╔══

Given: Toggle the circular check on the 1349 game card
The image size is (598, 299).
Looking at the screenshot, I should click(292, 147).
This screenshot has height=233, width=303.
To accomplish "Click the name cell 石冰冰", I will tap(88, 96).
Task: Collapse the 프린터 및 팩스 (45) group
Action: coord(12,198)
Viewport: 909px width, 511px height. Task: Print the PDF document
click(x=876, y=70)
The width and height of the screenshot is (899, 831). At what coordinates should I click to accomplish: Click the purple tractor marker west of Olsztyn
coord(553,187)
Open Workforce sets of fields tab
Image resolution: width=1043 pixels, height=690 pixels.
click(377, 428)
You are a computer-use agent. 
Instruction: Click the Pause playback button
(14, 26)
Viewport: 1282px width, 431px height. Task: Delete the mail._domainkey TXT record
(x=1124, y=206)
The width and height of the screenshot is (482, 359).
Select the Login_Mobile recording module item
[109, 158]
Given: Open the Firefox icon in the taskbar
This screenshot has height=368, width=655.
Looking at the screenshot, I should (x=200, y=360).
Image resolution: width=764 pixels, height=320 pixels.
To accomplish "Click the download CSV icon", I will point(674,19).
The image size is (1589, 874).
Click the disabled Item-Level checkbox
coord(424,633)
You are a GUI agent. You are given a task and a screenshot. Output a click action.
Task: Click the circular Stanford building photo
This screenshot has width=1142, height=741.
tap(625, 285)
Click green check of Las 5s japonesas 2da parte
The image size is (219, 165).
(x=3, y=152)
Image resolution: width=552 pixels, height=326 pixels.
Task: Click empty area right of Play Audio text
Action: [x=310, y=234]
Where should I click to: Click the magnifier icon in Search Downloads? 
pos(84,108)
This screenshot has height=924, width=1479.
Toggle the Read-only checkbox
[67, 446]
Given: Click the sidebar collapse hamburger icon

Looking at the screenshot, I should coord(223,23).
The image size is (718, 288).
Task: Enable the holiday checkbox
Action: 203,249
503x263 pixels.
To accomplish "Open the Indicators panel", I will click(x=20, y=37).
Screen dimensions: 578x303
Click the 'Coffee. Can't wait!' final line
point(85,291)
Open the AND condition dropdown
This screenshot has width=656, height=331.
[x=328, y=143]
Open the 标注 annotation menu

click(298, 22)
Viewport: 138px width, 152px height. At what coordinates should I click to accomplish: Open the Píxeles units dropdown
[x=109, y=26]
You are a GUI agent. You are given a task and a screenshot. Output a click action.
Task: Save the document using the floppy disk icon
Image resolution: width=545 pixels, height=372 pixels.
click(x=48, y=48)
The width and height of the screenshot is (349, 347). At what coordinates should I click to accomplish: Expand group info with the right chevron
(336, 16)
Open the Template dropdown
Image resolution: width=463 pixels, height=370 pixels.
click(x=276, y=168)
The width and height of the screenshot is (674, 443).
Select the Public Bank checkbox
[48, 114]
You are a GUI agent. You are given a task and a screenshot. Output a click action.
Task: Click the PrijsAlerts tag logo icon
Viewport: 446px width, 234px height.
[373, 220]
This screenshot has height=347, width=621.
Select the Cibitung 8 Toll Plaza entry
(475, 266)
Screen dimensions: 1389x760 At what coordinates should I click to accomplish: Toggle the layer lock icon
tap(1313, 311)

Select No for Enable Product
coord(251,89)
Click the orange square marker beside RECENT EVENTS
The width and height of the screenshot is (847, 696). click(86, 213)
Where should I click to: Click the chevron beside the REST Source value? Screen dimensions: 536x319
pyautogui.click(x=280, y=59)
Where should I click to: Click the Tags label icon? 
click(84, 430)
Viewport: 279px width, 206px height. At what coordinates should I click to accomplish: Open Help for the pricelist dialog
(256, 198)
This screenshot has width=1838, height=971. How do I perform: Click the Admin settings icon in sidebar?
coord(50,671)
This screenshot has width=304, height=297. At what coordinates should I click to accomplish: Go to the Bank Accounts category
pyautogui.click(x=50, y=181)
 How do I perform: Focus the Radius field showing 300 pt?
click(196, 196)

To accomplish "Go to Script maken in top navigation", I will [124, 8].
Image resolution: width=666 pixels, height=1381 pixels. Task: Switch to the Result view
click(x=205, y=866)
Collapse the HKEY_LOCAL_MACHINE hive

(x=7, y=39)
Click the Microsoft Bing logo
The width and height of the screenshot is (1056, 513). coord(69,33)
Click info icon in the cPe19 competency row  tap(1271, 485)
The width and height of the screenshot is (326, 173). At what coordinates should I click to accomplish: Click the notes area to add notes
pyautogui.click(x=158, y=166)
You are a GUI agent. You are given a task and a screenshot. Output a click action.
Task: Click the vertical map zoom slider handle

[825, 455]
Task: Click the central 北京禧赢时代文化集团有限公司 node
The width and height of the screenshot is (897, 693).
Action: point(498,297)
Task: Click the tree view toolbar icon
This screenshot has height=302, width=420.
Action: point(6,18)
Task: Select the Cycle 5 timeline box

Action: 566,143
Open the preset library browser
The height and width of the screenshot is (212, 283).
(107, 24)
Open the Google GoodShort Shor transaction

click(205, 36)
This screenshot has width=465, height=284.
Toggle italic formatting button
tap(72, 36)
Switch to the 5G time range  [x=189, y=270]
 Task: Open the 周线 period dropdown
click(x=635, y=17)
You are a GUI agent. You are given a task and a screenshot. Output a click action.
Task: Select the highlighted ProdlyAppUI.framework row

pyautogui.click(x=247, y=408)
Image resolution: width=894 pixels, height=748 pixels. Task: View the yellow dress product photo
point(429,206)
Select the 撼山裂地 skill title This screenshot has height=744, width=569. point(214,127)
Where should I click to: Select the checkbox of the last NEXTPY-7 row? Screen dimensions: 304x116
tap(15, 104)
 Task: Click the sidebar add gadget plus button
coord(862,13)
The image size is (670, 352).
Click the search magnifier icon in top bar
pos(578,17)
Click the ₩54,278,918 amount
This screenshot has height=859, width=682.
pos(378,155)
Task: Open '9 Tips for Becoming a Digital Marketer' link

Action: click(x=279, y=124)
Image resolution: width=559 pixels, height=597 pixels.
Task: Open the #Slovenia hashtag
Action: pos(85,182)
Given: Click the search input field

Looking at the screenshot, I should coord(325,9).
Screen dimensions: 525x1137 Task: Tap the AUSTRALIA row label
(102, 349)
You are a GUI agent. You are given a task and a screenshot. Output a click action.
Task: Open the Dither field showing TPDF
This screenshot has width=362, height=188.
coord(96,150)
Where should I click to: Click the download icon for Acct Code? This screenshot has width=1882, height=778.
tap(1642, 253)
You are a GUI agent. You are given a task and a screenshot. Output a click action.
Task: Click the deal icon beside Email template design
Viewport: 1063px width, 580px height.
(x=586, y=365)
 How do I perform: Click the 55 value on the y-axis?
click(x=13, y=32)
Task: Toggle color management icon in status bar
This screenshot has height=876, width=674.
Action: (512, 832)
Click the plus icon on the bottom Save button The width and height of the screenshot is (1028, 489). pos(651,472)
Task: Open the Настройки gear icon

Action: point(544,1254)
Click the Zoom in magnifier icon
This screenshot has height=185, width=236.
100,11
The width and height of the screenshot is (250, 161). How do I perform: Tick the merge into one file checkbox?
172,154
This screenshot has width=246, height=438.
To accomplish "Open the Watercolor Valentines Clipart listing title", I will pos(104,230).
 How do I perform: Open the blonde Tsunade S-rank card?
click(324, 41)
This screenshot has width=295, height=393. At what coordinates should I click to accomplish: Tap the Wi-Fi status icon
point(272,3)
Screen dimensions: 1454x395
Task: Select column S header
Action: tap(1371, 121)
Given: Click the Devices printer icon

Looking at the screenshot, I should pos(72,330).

╚══

INSTRUCTIONS FOR THE TASK
Give back the complete data exactly as supplied.

ANSWER SECTION
Given: Toggle the circular check on the 1349 game card
The image size is (598, 299).
Looking at the screenshot, I should click(292, 147).
This screenshot has height=233, width=303.
To accomplish "Click the name cell 石冰冰", I will tap(88, 96).
Task: Collapse the 프린터 및 팩스 (45) group
Action: coord(12,198)
Viewport: 909px width, 511px height. Task: Print the PDF document
click(x=876, y=70)
The width and height of the screenshot is (899, 831). At what coordinates should I click to accomplish: Click the purple tractor marker west of Olsztyn
coord(553,187)
Open Workforce sets of fields tab
Image resolution: width=1043 pixels, height=690 pixels.
click(377, 428)
You are a computer-use agent. 
Instruction: Click the Pause playback button
(14, 26)
Viewport: 1282px width, 431px height. Task: Delete the mail._domainkey TXT record
(x=1124, y=206)
The width and height of the screenshot is (482, 359).
Select the Login_Mobile recording module item
[109, 158]
Given: Open the Firefox icon in the taskbar
This screenshot has height=368, width=655.
Looking at the screenshot, I should (x=200, y=360).
Image resolution: width=764 pixels, height=320 pixels.
To accomplish "Click the download CSV icon", I will point(674,19).
The image size is (1589, 874).
Click the disabled Item-Level checkbox
coord(424,633)
You are a GUI agent. You are given a task and a screenshot. Output a click action.
Task: Click the circular Stanford building photo
This screenshot has width=1142, height=741.
tap(625, 285)
Click green check of Las 5s japonesas 2da parte
The image size is (219, 165).
(x=3, y=152)
Image resolution: width=552 pixels, height=326 pixels.
Task: Click empty area right of Play Audio text
Action: [x=310, y=234]
Where should I click to: Click the magnifier icon in Search Downloads? 
pos(84,108)
This screenshot has height=924, width=1479.
Toggle the Read-only checkbox
[67, 446]
Given: Click the sidebar collapse hamburger icon

Looking at the screenshot, I should coord(223,23).
The image size is (718, 288).
Task: Enable the holiday checkbox
Action: 203,249
503x263 pixels.
To accomplish "Open the Indicators panel", I will click(x=20, y=37).
Screen dimensions: 578x303
Click the 'Coffee. Can't wait!' final line
point(85,291)
Open the AND condition dropdown
This screenshot has width=656, height=331.
[x=328, y=143]
Open the 标注 annotation menu

click(298, 22)
Viewport: 138px width, 152px height. At what coordinates should I click to accomplish: Open the Píxeles units dropdown
[x=109, y=26]
You are a GUI agent. You are given a task and a screenshot. Output a click action.
Task: Save the document using the floppy disk icon
Image resolution: width=545 pixels, height=372 pixels.
click(x=48, y=48)
The width and height of the screenshot is (349, 347). At what coordinates should I click to accomplish: Expand group info with the right chevron
(336, 16)
Open the Template dropdown
Image resolution: width=463 pixels, height=370 pixels.
click(x=276, y=168)
The width and height of the screenshot is (674, 443).
Select the Public Bank checkbox
[48, 114]
You are a GUI agent. You are given a task and a screenshot. Output a click action.
Task: Click the PrijsAlerts tag logo icon
Viewport: 446px width, 234px height.
[373, 220]
This screenshot has height=347, width=621.
Select the Cibitung 8 Toll Plaza entry
(475, 266)
Screen dimensions: 1389x760 At what coordinates should I click to accomplish: Toggle the layer lock icon
tap(1313, 311)

Select No for Enable Product
coord(251,89)
Click the orange square marker beside RECENT EVENTS
The width and height of the screenshot is (847, 696). click(86, 213)
Where should I click to: Click the chevron beside the REST Source value? Screen dimensions: 536x319
pyautogui.click(x=280, y=59)
Where should I click to: Click the Tags label icon? 
click(84, 430)
Viewport: 279px width, 206px height. At what coordinates should I click to accomplish: Open Help for the pricelist dialog
(256, 198)
This screenshot has width=1838, height=971. How do I perform: Click the Admin settings icon in sidebar?
coord(50,671)
This screenshot has width=304, height=297. At what coordinates should I click to accomplish: Go to the Bank Accounts category
pyautogui.click(x=50, y=181)
 How do I perform: Focus the Radius field showing 300 pt?
click(196, 196)

To accomplish "Go to Script maken in top navigation", I will [124, 8].
Image resolution: width=666 pixels, height=1381 pixels. Task: Switch to the Result view
click(x=205, y=866)
Collapse the HKEY_LOCAL_MACHINE hive

(x=7, y=39)
Click the Microsoft Bing logo
The width and height of the screenshot is (1056, 513). coord(69,33)
Click info icon in the cPe19 competency row  tap(1271, 485)
The width and height of the screenshot is (326, 173). At what coordinates should I click to accomplish: Click the notes area to add notes
pyautogui.click(x=158, y=166)
You are a GUI agent. You are given a task and a screenshot. Output a click action.
Task: Click the vertical map zoom slider handle

[825, 455]
Task: Click the central 北京禧赢时代文化集团有限公司 node
The width and height of the screenshot is (897, 693).
Action: point(498,297)
Task: Click the tree view toolbar icon
This screenshot has height=302, width=420.
Action: point(6,18)
Task: Select the Cycle 5 timeline box

Action: 566,143
Open the preset library browser
The height and width of the screenshot is (212, 283).
(107, 24)
Open the Google GoodShort Shor transaction

click(205, 36)
This screenshot has width=465, height=284.
Toggle italic formatting button
tap(72, 36)
Switch to the 5G time range  [x=189, y=270]
 Task: Open the 周线 period dropdown
click(x=635, y=17)
You are a GUI agent. You are given a task and a screenshot. Output a click action.
Task: Select the highlighted ProdlyAppUI.framework row

pyautogui.click(x=247, y=408)
Image resolution: width=894 pixels, height=748 pixels. Task: View the yellow dress product photo
point(429,206)
Select the 撼山裂地 skill title This screenshot has height=744, width=569. point(214,127)
Where should I click to: Select the checkbox of the last NEXTPY-7 row? Screen dimensions: 304x116
tap(15, 104)
 Task: Click the sidebar add gadget plus button
coord(862,13)
The image size is (670, 352).
Click the search magnifier icon in top bar
pos(578,17)
Click the ₩54,278,918 amount
This screenshot has height=859, width=682.
pos(378,155)
Task: Open '9 Tips for Becoming a Digital Marketer' link

Action: click(x=279, y=124)
Image resolution: width=559 pixels, height=597 pixels.
Task: Open the #Slovenia hashtag
Action: pos(85,182)
Given: Click the search input field

Looking at the screenshot, I should coord(325,9).
Screen dimensions: 525x1137 Task: Tap the AUSTRALIA row label
(102, 349)
You are a GUI agent. You are given a task and a screenshot. Output a click action.
Task: Open the Dither field showing TPDF
This screenshot has width=362, height=188.
coord(96,150)
Where should I click to: Click the download icon for Acct Code? This screenshot has width=1882, height=778.
tap(1642, 253)
You are a GUI agent. You are given a task and a screenshot. Output a click action.
Task: Click the deal icon beside Email template design
Viewport: 1063px width, 580px height.
(x=586, y=365)
 How do I perform: Click the 55 value on the y-axis?
click(x=13, y=32)
Task: Toggle color management icon in status bar
This screenshot has height=876, width=674.
Action: (512, 832)
Click the plus icon on the bottom Save button The width and height of the screenshot is (1028, 489). pos(651,472)
Task: Open the Настройки gear icon

Action: point(544,1254)
Click the Zoom in magnifier icon
This screenshot has height=185, width=236.
100,11
The width and height of the screenshot is (250, 161). How do I perform: Tick the merge into one file checkbox?
172,154
This screenshot has width=246, height=438.
To accomplish "Open the Watercolor Valentines Clipart listing title", I will pos(104,230).
 How do I perform: Open the blonde Tsunade S-rank card?
click(324, 41)
This screenshot has width=295, height=393. At what coordinates should I click to accomplish: Tap the Wi-Fi status icon
point(272,3)
Screen dimensions: 1454x395
Task: Select column S header
Action: tap(1371, 121)
Given: Click the Devices printer icon

Looking at the screenshot, I should pos(72,330).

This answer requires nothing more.